• Prompt: Scan the entries for lines containing the string "Given". Reply with how many there are, and nothing else.

• Exercise data:
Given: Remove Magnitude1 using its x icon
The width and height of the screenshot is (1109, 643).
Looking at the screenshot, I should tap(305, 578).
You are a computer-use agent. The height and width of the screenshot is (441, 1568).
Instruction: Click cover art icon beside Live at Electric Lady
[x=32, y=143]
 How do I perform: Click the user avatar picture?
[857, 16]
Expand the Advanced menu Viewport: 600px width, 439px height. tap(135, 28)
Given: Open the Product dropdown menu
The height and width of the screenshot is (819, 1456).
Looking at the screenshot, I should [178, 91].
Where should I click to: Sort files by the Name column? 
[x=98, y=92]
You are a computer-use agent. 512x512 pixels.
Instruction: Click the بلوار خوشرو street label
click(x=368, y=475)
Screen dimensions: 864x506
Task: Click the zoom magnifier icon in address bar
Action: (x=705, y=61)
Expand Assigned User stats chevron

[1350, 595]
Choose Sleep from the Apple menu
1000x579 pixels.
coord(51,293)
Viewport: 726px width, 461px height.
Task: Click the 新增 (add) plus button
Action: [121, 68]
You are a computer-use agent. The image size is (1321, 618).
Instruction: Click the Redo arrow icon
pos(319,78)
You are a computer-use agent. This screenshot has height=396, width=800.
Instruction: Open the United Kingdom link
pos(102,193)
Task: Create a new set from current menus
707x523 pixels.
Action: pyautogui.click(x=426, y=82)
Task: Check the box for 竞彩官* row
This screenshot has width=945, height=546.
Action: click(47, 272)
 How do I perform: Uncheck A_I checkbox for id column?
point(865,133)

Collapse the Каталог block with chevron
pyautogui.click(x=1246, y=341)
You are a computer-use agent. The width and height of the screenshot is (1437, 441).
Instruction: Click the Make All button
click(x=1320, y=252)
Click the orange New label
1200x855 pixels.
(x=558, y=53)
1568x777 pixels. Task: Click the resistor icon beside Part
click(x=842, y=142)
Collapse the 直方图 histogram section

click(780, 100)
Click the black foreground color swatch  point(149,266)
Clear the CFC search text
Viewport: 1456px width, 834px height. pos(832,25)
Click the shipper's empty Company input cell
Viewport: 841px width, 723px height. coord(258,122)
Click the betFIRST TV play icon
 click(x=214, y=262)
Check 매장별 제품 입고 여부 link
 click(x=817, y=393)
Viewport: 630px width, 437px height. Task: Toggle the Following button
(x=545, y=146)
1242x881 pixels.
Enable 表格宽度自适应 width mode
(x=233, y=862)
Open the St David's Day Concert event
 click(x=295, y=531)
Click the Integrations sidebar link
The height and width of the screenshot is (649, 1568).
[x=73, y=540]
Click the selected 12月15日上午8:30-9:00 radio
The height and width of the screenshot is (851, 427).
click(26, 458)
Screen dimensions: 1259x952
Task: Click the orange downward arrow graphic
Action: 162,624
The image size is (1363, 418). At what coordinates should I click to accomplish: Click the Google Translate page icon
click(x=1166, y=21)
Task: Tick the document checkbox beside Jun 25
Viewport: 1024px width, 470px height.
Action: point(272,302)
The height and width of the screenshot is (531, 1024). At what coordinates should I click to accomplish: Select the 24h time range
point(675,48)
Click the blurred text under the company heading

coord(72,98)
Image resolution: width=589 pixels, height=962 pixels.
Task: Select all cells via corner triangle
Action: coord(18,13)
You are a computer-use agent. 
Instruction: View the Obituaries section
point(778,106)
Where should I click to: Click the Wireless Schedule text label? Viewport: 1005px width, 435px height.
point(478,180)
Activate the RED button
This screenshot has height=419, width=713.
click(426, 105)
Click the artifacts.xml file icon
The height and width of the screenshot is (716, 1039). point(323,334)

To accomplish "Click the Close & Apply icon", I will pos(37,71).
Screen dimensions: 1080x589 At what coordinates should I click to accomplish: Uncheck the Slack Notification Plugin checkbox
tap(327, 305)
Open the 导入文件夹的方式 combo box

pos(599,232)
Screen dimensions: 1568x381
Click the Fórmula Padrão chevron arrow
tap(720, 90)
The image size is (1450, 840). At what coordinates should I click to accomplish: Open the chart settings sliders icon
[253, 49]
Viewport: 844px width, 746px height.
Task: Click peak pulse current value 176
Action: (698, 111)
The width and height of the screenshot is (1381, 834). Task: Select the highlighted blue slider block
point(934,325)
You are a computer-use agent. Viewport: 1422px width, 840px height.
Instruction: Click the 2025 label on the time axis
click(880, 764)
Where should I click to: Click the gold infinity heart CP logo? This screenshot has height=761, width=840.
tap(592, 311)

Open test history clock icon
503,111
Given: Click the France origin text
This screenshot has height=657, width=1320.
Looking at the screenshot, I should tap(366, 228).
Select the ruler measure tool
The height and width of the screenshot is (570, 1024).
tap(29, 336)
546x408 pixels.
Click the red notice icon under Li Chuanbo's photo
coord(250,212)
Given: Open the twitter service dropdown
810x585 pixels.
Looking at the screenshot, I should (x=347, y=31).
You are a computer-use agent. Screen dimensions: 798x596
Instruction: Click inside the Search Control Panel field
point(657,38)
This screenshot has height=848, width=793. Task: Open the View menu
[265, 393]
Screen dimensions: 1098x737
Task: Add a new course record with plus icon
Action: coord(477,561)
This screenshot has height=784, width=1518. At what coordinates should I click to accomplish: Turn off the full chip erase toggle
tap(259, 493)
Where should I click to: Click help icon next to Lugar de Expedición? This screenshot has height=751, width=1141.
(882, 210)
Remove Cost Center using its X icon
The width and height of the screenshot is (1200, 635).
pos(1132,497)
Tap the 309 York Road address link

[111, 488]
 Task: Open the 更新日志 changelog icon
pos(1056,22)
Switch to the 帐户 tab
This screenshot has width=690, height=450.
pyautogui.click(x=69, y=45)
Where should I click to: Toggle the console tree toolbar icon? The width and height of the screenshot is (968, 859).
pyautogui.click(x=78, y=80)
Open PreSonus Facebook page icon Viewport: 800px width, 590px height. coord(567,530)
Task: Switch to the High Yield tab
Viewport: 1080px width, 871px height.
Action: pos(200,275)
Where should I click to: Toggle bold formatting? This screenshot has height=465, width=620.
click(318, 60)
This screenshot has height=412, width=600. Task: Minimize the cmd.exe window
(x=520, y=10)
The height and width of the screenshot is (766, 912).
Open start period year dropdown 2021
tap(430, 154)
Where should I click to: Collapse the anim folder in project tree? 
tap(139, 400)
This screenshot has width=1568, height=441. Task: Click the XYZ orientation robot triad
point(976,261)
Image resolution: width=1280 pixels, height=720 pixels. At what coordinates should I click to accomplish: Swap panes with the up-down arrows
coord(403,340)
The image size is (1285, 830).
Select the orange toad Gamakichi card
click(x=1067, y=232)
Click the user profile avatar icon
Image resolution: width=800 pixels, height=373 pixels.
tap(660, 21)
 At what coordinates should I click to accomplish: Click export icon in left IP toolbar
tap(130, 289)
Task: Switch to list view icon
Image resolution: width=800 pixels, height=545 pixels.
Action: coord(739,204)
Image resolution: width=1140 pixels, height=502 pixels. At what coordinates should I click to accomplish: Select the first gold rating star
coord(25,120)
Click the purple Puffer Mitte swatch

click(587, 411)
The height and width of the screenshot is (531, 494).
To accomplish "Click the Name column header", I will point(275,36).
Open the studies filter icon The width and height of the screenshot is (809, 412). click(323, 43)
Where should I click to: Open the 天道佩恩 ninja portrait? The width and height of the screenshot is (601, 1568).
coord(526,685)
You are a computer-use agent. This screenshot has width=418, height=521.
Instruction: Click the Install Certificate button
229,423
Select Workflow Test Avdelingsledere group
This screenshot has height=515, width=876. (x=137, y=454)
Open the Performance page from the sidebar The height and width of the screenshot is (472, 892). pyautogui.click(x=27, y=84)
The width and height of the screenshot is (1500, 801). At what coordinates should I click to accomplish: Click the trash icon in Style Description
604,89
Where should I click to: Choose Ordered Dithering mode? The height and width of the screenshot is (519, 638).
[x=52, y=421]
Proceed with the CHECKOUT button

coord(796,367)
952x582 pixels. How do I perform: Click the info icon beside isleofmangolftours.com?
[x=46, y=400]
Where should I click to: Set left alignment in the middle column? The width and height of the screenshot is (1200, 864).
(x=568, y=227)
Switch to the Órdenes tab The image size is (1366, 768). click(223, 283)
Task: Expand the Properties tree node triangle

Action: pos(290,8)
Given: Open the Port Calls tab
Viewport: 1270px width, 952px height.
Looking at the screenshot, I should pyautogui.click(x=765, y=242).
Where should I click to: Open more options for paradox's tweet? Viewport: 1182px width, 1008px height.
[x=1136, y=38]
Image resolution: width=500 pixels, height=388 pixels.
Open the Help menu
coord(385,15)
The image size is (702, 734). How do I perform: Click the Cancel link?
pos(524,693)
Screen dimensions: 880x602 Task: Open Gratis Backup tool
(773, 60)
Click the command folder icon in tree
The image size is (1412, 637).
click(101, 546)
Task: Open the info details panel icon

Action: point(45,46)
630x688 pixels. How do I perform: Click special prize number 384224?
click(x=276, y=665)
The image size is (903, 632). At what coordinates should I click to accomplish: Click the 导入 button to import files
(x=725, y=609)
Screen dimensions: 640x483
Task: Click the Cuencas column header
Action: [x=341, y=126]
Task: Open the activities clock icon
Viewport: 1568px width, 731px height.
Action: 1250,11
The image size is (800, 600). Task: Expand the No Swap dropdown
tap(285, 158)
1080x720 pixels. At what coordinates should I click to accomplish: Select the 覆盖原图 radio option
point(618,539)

• Reply to the task: 5